- NordVPN’s search reveals 94 billion cookies stolen on the dark web
- Only a small percentage of them are always active
- These cookies represent a serious risk for customers
New research from NordVPN has revealed cookies, the small information files generated from web servers and sent to web browsers, are disclosed and used on the Dark web in large numbers.
The results calculate around 94 billion cookies circulating on the dark canvas, with almost 42 billion of these from Redline, a notorious infostor malware – although only 6.2% of them are always active, which means that they have a relatively short lifespan.
In fact, most were inactive, with only 7.2% of 10.5 billion cookies identified from Vidar showing as valid, as well as 6.5% of Lummac2 – a more recent infospector service – which collected a total of 8.8 billion stolen cookies. However, there is an aberrant value, Cryptbot proving by far the most effective malware given that 83.4% of the 1.4 billion stolen cookies are still active.
What is inside?
This is not the first time that NordVPN has warned that cookies have been abused, with millions of stolen consumer internet navigator cookies disclosed on the dark canvas in 2024, although the total of the total for 2024 is 54 billion – describing an increase of the year.
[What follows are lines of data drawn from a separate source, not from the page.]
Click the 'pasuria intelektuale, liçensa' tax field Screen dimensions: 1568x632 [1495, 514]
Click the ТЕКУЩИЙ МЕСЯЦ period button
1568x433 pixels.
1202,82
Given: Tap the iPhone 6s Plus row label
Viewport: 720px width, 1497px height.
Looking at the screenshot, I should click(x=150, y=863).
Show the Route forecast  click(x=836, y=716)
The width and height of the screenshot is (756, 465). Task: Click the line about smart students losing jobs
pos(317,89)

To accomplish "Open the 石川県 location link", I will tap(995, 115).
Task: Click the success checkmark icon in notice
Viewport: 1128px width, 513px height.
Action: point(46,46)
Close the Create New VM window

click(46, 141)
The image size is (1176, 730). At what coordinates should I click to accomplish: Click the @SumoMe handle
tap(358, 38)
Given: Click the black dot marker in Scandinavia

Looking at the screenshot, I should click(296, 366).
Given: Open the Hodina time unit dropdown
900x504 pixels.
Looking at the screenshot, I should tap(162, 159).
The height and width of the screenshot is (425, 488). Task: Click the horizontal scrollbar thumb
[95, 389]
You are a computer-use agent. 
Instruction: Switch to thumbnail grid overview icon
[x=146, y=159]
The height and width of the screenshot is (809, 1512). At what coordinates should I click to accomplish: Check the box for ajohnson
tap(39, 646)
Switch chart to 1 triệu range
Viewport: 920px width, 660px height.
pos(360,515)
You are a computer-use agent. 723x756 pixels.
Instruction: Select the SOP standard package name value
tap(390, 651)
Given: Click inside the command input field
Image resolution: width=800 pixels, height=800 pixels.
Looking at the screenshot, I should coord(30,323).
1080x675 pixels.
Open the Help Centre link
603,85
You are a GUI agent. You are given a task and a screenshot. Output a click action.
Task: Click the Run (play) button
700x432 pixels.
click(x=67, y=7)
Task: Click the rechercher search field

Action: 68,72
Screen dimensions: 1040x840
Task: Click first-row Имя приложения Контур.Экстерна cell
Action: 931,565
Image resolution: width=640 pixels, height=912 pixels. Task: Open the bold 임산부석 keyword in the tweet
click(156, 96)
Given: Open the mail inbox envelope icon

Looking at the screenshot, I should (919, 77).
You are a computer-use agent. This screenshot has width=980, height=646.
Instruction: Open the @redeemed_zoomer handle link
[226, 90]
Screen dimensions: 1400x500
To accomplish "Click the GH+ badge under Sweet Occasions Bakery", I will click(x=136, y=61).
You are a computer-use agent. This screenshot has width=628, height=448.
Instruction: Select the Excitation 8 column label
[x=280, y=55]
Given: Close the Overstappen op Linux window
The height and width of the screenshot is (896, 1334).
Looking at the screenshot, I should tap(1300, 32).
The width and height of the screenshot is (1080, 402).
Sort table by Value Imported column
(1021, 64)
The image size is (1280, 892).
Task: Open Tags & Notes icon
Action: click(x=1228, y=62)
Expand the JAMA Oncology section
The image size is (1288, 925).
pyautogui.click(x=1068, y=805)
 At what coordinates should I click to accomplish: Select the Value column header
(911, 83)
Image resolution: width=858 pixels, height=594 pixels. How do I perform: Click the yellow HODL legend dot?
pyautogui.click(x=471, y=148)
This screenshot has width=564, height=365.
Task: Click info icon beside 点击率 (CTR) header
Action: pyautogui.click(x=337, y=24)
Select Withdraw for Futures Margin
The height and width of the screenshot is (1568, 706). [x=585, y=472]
These cookies of the data set contained a range of different types of information, the most common keywords being “ID” (18 billion), alongside “session” (1.2 billion), “author” (292 million) and “connection” (61 million) – this is particularly worrying, because it suggests that they could be used “Hijack Live Sessions without password”. Researchers warn;
“Cookies may seem sweet, but sometimes they can leave a bad taste. The truth is that even the most unimportant cookies can do a lot of damage to you or your business. Once a door is open, it is not so difficult to open others. Session cookies, especially active cookies, are a gold mine. They allow attackers to jump for connection pages.”
That’s not all, however. These cookies could allow attackers to resume social media accounts, bypass two -factor authentication, to launch social engineering attacks or even access to sensitive financial information.